Monday, September 29, 2014

At The Intersection of Melancholy and Intimacy

I have come to the conclusion that there is no musician that better soothes and, ironically, generates the sense of ineffable melancholy and loss than Van Morrison. I suspect that it has something to do with his ability to locate and then sit within these spaces of total disaster and, in doing so, turn them into intimate spaces, the moments that we remember most, wherein bonds and relationships are, if not made, then realized and, thus, fortified.



Take "And It Stoned Me." I have never been caught in a downpour half a mile from a county fair. I have never carried fishing gear, with tackle on my back. And I don't think that I've even stood with my back against a fence. But I have been with a friend when plans were halted for one reason or another. I have been with people in the midst of minor events that seemed major. And I have been forced, complaints and all, to make do . . . only to learn that the act of making do produced an abundance that previous plans would have lacked. We lingered in the midst of failed plans, and, in doing so, made clear that it was company, not activity, that we desired. Half a mile from a county fair or an evening spent on a DC stoop, they're the same, and only Morrison drives that home for me.

In some ways, I suppose that I'm lying right now--or, at the very least, exaggerating to make a point. All songs, in their ability to linger, to repeat, to play over and over and over again, illuminate this space where a mutual, melancholic longing makes intimacy possible. This effect isn't unique to Morrison. And the songs that most resonate with me are those that can, in a note or word, generate that sense of intimacy.



The Dramatics' "Thank You For Your Love" is a good example of how a song uses sound itself to communicate intimacy.

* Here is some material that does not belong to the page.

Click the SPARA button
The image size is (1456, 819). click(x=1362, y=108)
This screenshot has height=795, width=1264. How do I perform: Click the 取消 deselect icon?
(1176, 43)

If Morrison guides the listener toward what we might call the intersection of melancholy and intimacy, The Dramatics' harmonies might just be intimacy's best defenders. On it, the lead voice enters alone, only to be joined by a second voice at the altogether oddly placed third beat of the first bar. This odd structure and entry seems to me to be the sonic enactment of initial longing--bare, melancholic, painful--and then an-almost-too-late-but-right-on-time fulfillment, a partnership that comes not at the end but close enough. In the course of a bar, we learn not of patience, not of reward, not of cliched notions of love--though those, too, are present--but of the texture of waiting and the often invisible, unappreciated ease in which waiting transforms into intimacy. Like "And it Stoned Me," "Thank You For Your Love" reminds us that no matter how easy it may be to slip into others, the melancholic material, that sad longing substance or  stuff required to get there can never be--should never be--taken for granted.